Task inputs ::
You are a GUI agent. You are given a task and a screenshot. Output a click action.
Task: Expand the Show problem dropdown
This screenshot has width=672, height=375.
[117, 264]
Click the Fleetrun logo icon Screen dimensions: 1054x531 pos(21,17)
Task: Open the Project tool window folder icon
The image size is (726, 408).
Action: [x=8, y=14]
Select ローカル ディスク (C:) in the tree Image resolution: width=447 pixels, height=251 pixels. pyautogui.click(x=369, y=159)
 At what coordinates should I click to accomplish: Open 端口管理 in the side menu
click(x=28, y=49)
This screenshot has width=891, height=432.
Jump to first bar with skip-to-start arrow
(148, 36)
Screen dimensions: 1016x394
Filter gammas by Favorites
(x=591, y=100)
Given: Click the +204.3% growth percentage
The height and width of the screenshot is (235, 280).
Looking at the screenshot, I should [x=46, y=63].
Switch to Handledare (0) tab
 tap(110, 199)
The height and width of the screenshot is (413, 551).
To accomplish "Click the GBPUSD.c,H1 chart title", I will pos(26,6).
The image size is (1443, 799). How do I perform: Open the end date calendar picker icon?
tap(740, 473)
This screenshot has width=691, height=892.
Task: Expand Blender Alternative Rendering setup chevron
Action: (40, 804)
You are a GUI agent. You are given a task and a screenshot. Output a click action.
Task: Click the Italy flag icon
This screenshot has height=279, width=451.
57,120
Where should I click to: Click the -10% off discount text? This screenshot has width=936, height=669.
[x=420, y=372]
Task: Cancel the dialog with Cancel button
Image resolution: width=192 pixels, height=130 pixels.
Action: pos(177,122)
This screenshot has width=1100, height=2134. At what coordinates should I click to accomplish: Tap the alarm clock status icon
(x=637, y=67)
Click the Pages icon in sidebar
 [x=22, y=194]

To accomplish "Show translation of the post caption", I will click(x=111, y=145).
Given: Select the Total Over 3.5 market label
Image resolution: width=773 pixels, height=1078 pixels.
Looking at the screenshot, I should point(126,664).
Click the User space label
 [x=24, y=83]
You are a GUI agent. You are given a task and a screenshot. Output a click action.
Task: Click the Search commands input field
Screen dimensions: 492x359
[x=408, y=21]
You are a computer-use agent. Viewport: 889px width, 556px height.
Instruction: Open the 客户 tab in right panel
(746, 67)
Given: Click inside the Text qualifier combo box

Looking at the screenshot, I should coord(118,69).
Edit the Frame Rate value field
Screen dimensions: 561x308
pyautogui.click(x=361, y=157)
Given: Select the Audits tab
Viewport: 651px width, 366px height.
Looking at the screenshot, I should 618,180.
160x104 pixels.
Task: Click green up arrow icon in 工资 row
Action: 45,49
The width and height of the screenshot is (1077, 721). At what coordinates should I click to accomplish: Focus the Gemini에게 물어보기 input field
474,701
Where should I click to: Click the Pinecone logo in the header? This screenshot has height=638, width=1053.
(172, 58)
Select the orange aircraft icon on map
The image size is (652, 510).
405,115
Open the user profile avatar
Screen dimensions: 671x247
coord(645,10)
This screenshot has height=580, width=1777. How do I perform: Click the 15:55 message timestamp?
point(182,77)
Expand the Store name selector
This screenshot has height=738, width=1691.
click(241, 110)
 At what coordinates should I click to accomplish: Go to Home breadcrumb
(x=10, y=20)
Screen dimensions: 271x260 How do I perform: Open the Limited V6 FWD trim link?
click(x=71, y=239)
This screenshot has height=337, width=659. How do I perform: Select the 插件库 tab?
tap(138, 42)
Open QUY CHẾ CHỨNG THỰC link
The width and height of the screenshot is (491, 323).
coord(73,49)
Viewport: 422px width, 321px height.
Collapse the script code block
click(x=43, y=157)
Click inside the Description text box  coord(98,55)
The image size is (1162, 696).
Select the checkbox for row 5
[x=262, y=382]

Task details ::
Your task is to transcribe the line containing "Instruction: Open the 客户 tab in right panel" and every line after it, through the last line of the data, exactly as written and with nothing more.

Answer to the exercise ::
Instruction: Open the 客户 tab in right panel
(746, 67)
Given: Click inside the Text qualifier combo box

Looking at the screenshot, I should coord(118,69).
Edit the Frame Rate value field
Screen dimensions: 561x308
pyautogui.click(x=361, y=157)
Given: Select the Audits tab
Viewport: 651px width, 366px height.
Looking at the screenshot, I should 618,180.
160x104 pixels.
Task: Click green up arrow icon in 工资 row
Action: 45,49
The width and height of the screenshot is (1077, 721). At what coordinates should I click to accomplish: Focus the Gemini에게 물어보기 input field
474,701
Where should I click to: Click the Pinecone logo in the header? This screenshot has height=638, width=1053.
(172, 58)
Select the orange aircraft icon on map
The image size is (652, 510).
405,115
Open the user profile avatar
Screen dimensions: 671x247
coord(645,10)
This screenshot has height=580, width=1777. How do I perform: Click the 15:55 message timestamp?
point(182,77)
Expand the Store name selector
This screenshot has height=738, width=1691.
click(241, 110)
 At what coordinates should I click to accomplish: Go to Home breadcrumb
(x=10, y=20)
Screen dimensions: 271x260 How do I perform: Open the Limited V6 FWD trim link?
click(x=71, y=239)
This screenshot has height=337, width=659. How do I perform: Select the 插件库 tab?
tap(138, 42)
Open QUY CHẾ CHỨNG THỰC link
The width and height of the screenshot is (491, 323).
coord(73,49)
Viewport: 422px width, 321px height.
Collapse the script code block
click(x=43, y=157)
Click inside the Description text box  coord(98,55)
The image size is (1162, 696).
Select the checkbox for row 5
[x=262, y=382]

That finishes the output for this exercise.